Challenge Overview
Watson Pattern Explorer Node RED Flow Contest Specification
1. Project Overview
1.1 System Description
The goal is to produce a proof of concept pattern explorer application using Node RED technology. The application should take in data from the Watson Engagement Advisor Instance, run it through a series of processing steps and provide access to the processed data.
1.2 Competition Task Overview
1.2.1 NLC node
Develop a custom node that will handle comunication to an instance of Natural Language Classifier (NLC) service.
https://www.ibm.com/smarterplanet/us/en/ibmwatson/developercloud/doc/nl-classifier/
The node should be able to train the classifier using the provided data (csv file), query the trained classifier,delete and list all classifiers. Use the NLC REST api to implement the functionalities - http://www.ibm.com/smarterplanet/us/en/ibmwatson/developercloud/apis/#!/natural-language-classifier
1.2.2 Custom flow
Develop a custom flow of a simple data processing pipeline. It should consist of the following:
- Exposed http endpoint for triggering the flow
- Parsing input parameters
- Training the language classifier
- Testing the classifier
- Persisting the processing results
- Sending processing status updates
The endpoint should require the following parameters:
- jobID - the id of the processing job that will be used for identifying this particular job
- dataset to use for training and testing the nlc node
- email address - to send results and status updates to
Save the jobID and email address in the global context so it will be available later for persisting the results and logging.
Split the dataset into train and test questions.

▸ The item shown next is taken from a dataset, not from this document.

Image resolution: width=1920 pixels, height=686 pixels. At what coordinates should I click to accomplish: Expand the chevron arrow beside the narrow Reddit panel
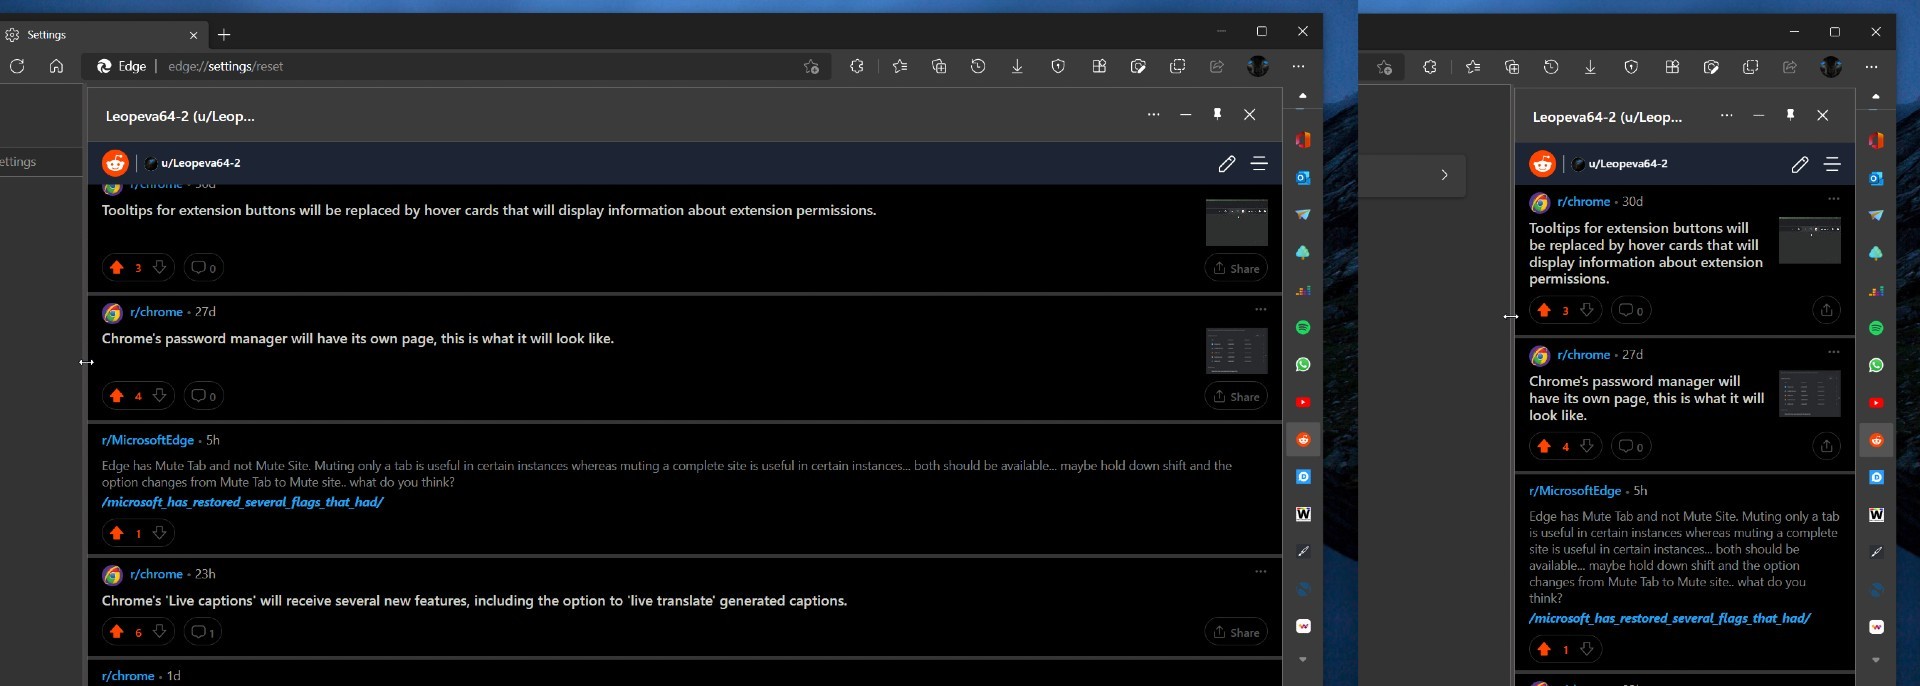[1443, 175]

Use the train questions to train a language classifier instance. A function node can be used for splitting the dataset.
In a loop check if the training is complete. When it is done, test the classifier with the test questions and report test accuracy as job result. Include the list of misclassified questions in the results.
Input dataset will be in the following format
{
'questions':
[
{
'text': String
'class': String
}
]
}
1.2.3 Deliver the processing results
Develop a custom flow to deliver the results of the processing. Build this functionality as a subflow so we can reuse it to persist results after any of the processing steps. The results should be delivered as an email message. To process emails, use the SendGrid service available in Bluemix.
Additionaly, persist the processing results in a cloudant database. Create a new database object for persistence (jobResult or similar), and use the jobID from the global context to link it with the job request. This should be optional, ie the user should be able to choose to just deliver results by email and skip database.
The email with the final results should contain the following:
Overall accuracy
Classification matrix - class of truth on columns and class of prediction on rows, with count in cells.
List of first 20 misclassified questions
List of 3 most and least accurate question classes
1.2.4 Send processing status updates
Add a status node in the flow to catch node status updates. Send these as a notification to the email address available in the global context.
1.2.5 Error handling
Create a catch node in the flow to handle possible errors. Update the processing status to “Failed” if the error is fatal (breaks the flow), otherwise just log the error.
1.4 Verification
For verification, trigger the flow and verify that the flow produces the required email messages and database changes. Make sure to verify the failure scenario too. You can use the sample NLC data for testing the classifier
https://github.com/watson-developer-cloud/natural-language-classifier-nodejs/blob/master/training/weather_data_train.csv
1.5 Technology overview
- Nodejs https://nodejs.org
- Node RED http://nodered.org
- Cloudant https://cloudant.com
- cf-cloudant http://flows.nodered.org/node/node-red-node-cf-cloudant
Final Submission Guidelines
Submit a zip file with all the deliverables.